## Problem description
Name every company that the methods text below on scanning cytometry and intestinal immunohistochemistry credits as a supplier of a reagent, instrument or software.

Scanning cytometry to determine the nuclear DNA content and area
Ethanol fixed cells were stained with DAPI (0.1 µg/ml, Sigma) for 10 min, washed once with 1× PBS and then spread on glass slides. Each slide was scanned for DNA content of individual nuclei under a 40× objective of a Zeiss Axiovert 200 M fluorescence microscope fitted with the MetaCyte scanning cytometer and Metafer 4 software (Zeiss, Germany). A minimum of 2000 nuclei was scanned for each axenic isolate, while for the xenic isolates a minimum of 500 nuclei was scanned for measurement of nuclear DNA content and nuclear contour area. Both the DAPI fluorescence values and nuclear contour area (x-axis) were represented as histograms. The scan yields varying numbers of nuclei with different fluorescence values. Number of nuclei on the y-axis were represented as a fraction of the highest number of nuclei obtained in any one sub-class of each scan.
Immuno-histochemistry of intestinal sections
Paraffin embedded intestinal tissue sections (a kind gift from John Williams, Diagnostic Parasitology Laboratory, LSHTM) were de-paraffinised using xylene, 3× for 5 min each, followed by ethanol in decreasing concentrations (100%, 2×, 5 min; 95%, 2×, 5 min; 80%, 1×, 5 min; 50%, 1×, 5 min). De-paraffinised tissue sections were blocked with 2.5% horse serum for 1 h at room temperature, followed by incubation with anti-Eh lectin (heavy subunit) rabbit polyclonal antibody (1∶500) for 1 h at room temperature (kind gift from Prof. Bill Petri, University of Virginia). After several washes in 1× PBS, ImmPress reagent (anti-rabbit antibody with conjugated alkaline phosphatase; Vector laboratories, USA) was added for 30 min at room temperature. Colour development was carried out according to the manufacturer's instructions (Vector Laboratories, USA). Nuclei were stained with Hematoxylin (Delafield) stain solution (Merck, Germany).

## Provided data
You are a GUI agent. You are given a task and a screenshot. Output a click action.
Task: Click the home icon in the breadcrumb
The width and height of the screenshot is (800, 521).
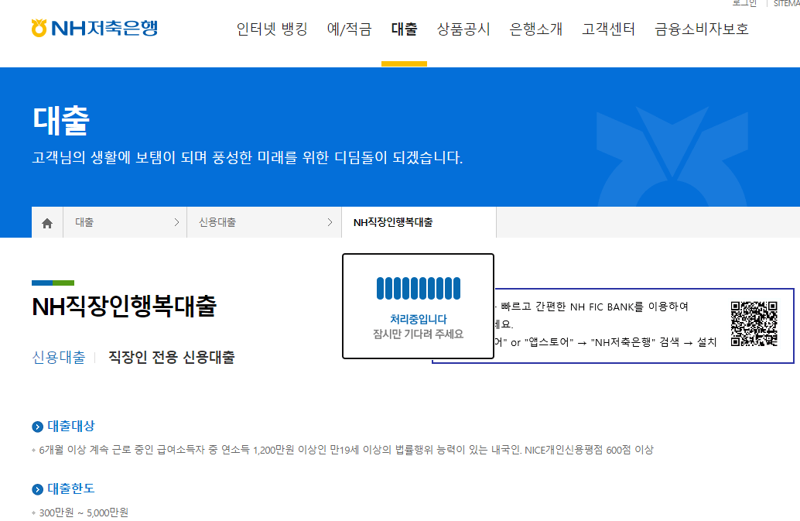(46, 222)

## Written solution
Sigma, Zeiss (Germany), Vector Laboratories (USA), and Merck (Germany).